Fatboy Slim, AI Music, Race, and Representation

May 19, 2025

I recently watched an old video of Fatboy Slim breaking down how he created Rockafeller Skank. It’s mesmerizing. He walks through his sampling process in detail, showing how the track is stitched together from dozens of obscure sources: funk breaks, library records, forgotten vinyl from secondhand shops. He jokes about still not having all the samples cleared, crossing his fingers as he admits one of the original creators hasn’t come after him yet.

Fatboy Slim - The Rockafeller Skank | The story behind the song

It’s a brilliant piece of honesty—and a fascinating bit of musical history. But it’s also a mirror.

Everything Fatboy Slim describes in that video—the layering, the remixing, the recontextualizing—mirrors exactly how generative AI music tools work. He wasn’t ripping off songs. He was reimagining them. Reassembling cultural references into something new that matched his taste, his vision. That’s exactly how tools like Suno and Udio operate today: not by copying, but by drawing inspiration from millions of data points to synthesize something new.

Critics of AI music often say it’s theft. That it plagiarizes existing work. That it reuses other people’s ideas. But that’s what sampling was, too.

And for decades, sampling wasn’t just accepted—it was celebrated. It birthed new genres. It gave voice to new creators.
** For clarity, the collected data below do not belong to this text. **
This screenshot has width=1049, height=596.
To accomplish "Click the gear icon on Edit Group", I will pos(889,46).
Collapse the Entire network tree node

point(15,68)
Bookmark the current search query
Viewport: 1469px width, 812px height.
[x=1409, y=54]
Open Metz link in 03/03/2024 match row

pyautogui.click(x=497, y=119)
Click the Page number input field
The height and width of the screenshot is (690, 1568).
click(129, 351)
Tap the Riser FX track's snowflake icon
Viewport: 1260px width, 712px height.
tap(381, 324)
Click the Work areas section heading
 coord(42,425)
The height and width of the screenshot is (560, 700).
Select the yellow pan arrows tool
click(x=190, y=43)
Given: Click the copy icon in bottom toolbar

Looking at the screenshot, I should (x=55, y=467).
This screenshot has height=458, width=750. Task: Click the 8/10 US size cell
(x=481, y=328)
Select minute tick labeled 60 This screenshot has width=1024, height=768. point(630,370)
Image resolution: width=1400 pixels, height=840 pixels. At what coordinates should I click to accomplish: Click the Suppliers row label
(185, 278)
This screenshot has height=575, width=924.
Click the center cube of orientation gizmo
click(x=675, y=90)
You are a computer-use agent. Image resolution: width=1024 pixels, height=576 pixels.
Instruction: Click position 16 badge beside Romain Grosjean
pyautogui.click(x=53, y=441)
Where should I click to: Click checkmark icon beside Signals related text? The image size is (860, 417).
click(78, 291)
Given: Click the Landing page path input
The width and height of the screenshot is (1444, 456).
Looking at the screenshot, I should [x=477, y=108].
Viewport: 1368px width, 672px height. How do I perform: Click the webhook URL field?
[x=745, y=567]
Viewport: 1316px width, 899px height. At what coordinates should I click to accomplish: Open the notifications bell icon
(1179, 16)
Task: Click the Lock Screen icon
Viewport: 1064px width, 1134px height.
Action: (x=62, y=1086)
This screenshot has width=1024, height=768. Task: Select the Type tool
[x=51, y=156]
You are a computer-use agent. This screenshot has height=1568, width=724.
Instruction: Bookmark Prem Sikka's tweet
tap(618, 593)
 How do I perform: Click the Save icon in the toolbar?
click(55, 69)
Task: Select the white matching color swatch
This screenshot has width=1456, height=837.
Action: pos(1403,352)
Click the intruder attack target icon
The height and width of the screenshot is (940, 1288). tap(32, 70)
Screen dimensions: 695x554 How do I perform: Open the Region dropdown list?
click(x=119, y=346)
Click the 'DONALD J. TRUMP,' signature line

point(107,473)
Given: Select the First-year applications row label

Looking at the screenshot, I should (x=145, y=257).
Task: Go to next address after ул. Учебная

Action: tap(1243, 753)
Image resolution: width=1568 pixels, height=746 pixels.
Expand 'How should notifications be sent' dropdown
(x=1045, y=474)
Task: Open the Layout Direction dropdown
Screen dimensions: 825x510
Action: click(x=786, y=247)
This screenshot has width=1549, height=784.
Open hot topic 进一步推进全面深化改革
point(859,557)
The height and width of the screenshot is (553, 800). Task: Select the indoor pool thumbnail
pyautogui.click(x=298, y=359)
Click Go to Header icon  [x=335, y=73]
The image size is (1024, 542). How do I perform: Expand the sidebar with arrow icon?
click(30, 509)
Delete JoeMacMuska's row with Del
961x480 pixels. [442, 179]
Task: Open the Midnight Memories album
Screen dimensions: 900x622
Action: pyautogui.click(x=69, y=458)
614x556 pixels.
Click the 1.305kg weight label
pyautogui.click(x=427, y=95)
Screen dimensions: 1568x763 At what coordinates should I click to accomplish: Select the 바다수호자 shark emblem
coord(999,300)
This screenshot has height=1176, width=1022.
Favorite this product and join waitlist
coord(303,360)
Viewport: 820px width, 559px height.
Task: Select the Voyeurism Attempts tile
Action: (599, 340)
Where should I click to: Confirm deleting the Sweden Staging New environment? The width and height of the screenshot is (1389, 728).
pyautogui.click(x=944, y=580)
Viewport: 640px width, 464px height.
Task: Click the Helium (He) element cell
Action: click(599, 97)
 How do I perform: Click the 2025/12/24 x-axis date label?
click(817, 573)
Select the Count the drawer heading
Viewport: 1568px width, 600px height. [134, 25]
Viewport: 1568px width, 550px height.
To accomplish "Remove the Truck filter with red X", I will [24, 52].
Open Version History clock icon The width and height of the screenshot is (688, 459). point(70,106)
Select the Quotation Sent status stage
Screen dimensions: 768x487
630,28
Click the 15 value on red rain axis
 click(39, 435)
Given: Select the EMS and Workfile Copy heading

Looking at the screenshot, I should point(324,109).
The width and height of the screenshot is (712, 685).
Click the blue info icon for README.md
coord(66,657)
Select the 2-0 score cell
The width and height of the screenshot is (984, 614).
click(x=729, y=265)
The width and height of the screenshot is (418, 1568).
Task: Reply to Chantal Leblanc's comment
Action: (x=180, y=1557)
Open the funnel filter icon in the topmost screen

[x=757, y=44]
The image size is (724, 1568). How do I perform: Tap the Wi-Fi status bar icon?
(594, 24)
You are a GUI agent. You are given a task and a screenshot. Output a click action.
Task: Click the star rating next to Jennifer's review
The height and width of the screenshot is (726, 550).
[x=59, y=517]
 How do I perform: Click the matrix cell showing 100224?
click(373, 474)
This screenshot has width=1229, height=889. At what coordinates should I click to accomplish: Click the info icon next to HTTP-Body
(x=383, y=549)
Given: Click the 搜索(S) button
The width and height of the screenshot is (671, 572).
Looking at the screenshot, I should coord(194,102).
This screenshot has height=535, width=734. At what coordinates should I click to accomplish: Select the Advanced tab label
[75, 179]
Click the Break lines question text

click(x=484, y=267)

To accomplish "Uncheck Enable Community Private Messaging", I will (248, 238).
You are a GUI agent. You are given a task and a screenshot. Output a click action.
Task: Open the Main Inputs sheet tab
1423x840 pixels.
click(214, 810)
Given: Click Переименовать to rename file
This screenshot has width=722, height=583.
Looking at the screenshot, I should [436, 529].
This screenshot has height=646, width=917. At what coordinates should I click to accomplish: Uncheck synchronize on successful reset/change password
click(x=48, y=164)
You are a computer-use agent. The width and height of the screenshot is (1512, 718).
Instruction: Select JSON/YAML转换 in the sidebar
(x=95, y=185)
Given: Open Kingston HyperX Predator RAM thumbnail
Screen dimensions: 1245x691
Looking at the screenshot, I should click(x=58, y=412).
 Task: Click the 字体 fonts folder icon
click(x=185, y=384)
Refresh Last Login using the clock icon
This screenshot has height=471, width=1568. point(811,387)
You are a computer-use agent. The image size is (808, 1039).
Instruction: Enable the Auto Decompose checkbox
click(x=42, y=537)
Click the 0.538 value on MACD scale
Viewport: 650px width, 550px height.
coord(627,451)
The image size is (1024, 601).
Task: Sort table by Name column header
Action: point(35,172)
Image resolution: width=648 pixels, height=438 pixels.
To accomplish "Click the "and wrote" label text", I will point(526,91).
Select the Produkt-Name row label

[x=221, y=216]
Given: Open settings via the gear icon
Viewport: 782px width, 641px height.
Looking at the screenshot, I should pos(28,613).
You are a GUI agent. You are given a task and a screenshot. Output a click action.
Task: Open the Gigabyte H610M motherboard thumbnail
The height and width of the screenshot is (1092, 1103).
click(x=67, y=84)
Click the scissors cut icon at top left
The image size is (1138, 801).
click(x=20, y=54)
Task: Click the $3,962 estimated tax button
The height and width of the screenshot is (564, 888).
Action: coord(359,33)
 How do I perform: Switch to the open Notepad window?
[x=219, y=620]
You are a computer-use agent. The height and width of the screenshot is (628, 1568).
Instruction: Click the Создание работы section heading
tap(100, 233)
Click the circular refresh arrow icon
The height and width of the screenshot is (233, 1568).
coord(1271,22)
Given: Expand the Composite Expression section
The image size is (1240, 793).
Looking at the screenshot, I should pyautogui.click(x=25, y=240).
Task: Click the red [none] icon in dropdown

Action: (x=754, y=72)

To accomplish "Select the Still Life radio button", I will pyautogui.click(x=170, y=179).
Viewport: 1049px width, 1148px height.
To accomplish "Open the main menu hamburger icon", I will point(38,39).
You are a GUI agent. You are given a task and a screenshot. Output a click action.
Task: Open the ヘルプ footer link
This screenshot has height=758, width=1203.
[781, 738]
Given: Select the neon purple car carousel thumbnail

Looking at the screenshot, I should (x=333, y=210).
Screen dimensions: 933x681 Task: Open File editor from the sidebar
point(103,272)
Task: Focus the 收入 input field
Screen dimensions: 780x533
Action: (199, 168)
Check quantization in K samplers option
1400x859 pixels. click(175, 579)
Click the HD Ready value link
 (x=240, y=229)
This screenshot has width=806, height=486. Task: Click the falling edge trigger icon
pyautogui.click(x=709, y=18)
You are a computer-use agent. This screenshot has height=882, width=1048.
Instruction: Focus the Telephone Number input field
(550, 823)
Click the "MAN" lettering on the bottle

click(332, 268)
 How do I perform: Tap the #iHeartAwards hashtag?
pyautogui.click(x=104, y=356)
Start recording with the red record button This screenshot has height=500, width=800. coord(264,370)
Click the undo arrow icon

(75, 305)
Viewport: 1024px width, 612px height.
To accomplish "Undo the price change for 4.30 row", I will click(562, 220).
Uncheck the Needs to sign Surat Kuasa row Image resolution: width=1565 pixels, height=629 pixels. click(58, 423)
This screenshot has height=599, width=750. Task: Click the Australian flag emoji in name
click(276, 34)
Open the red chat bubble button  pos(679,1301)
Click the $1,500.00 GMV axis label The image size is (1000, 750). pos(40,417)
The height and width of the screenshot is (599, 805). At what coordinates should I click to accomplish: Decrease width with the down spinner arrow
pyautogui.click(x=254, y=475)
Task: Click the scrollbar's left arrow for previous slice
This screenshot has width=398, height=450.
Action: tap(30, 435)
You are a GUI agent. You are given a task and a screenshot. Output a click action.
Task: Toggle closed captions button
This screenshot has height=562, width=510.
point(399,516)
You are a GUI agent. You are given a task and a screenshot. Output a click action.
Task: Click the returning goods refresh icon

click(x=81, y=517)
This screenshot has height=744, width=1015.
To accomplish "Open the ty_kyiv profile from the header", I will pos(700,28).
It made music more inclusive.

In fact, in that same video, Fatboy Slim explains why he fell in love with sampling in the first place. He says: “That’s when white people could make black music without pretending to be black... you could get the funk by using drum loops and samples rather than having to sit there pretending to be Bootsy Collins.”

There’s honesty in that statement. And there’s tension. On one hand, it speaks to the joy of creative exploration—of finding your voice in sounds that weren’t originally yours. On the other, it touches on the real and complicated issue of cultural appropriation. What does it mean for a white artist to “remix” Black art for mass audiences? How do we draw the line between influence and exploitation?

These questions are not new. They’ve been asked about Elvis, about Eminem, about Vanilla Ice. They’ve been asked about Iggy Azalea and Miley Cyrus.

But here’s what I find interesting: generative AI music doesn’t sample. Not literally. It doesn’t lift a waveform and drop it into a DAW. It creates new waveforms from scratch—trained on patterns, not copies. It doesn’t repackage someone else’s melody. It models what melodies in that genre tend to sound like. It’s not pasting—it’s painting.

And that makes this feel, to me, like a step forward.

Why I Make AI Music

I’ve talked before about how and why I create music using AI. I work across a variety of personas—some male, some female, some abstract. I write lyrics from different perspectives. I write the lyrics, sculpt beats with Suno, and iterate on tracks until they match the emotion in my head.

Sometimes those emotions emerge through Jewel Pod, a character whose sound pulls from gangster rap, trip hop, and club anthems.. Other times they sound like Clouds of Acid, rawer, more honest and personal, more human. I don’t adopt these voices to pretend I’m something I’m not. I use them to explore sounds I love—sounds I want to hear more of in the world.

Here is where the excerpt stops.